(Items from a dataset)
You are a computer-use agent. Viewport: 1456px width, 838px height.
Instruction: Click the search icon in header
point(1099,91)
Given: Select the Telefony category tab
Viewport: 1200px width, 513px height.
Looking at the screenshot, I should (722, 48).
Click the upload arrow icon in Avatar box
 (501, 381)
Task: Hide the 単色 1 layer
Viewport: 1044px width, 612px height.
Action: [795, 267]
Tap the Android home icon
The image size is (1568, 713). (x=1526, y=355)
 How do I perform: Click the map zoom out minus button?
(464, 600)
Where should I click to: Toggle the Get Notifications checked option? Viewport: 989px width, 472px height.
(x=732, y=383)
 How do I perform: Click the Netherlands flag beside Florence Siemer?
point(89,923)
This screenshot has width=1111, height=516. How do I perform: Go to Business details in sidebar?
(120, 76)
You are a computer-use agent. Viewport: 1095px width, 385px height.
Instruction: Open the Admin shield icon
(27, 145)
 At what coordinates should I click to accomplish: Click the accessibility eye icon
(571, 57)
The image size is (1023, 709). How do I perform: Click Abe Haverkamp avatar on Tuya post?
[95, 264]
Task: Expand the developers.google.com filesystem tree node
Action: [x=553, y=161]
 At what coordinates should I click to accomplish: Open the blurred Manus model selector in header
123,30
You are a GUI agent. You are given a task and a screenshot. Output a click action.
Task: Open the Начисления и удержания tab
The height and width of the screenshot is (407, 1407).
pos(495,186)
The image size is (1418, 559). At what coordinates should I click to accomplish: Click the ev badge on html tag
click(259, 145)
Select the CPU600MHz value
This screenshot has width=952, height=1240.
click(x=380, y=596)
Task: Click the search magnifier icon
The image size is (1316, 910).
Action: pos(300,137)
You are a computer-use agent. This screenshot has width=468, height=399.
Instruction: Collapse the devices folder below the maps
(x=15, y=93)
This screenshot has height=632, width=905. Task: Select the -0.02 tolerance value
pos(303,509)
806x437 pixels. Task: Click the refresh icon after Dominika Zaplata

[WORK REQUEST]:
Exact copies of every record above are required.

[RESULT BELOW]:
You are a computer-use agent. Viewport: 1456px width, 838px height.
Instruction: Click the search icon in header
point(1099,91)
Given: Select the Telefony category tab
Viewport: 1200px width, 513px height.
Looking at the screenshot, I should (722, 48).
Click the upload arrow icon in Avatar box
 (501, 381)
Task: Hide the 単色 1 layer
Viewport: 1044px width, 612px height.
Action: [795, 267]
Tap the Android home icon
The image size is (1568, 713). (x=1526, y=355)
 How do I perform: Click the map zoom out minus button?
(464, 600)
Where should I click to: Toggle the Get Notifications checked option? Viewport: 989px width, 472px height.
(x=732, y=383)
 How do I perform: Click the Netherlands flag beside Florence Siemer?
point(89,923)
This screenshot has width=1111, height=516. How do I perform: Go to Business details in sidebar?
(120, 76)
You are a computer-use agent. Viewport: 1095px width, 385px height.
Instruction: Open the Admin shield icon
(27, 145)
 At what coordinates should I click to accomplish: Click the accessibility eye icon
(571, 57)
The image size is (1023, 709). How do I perform: Click Abe Haverkamp avatar on Tuya post?
[95, 264]
Task: Expand the developers.google.com filesystem tree node
Action: [x=553, y=161]
 At what coordinates should I click to accomplish: Open the blurred Manus model selector in header
123,30
You are a GUI agent. You are given a task and a screenshot. Output a click action.
Task: Open the Начисления и удержания tab
The height and width of the screenshot is (407, 1407).
pos(495,186)
The image size is (1418, 559). At what coordinates should I click to accomplish: Click the ev badge on html tag
click(259, 145)
Select the CPU600MHz value
This screenshot has width=952, height=1240.
click(x=380, y=596)
Task: Click the search magnifier icon
The image size is (1316, 910).
Action: pos(300,137)
You are a computer-use agent. This screenshot has width=468, height=399.
Instruction: Collapse the devices folder below the maps
(x=15, y=93)
This screenshot has height=632, width=905. Task: Select the -0.02 tolerance value
pos(303,509)
806x437 pixels. Task: Click the refresh icon after Dominika Zaplata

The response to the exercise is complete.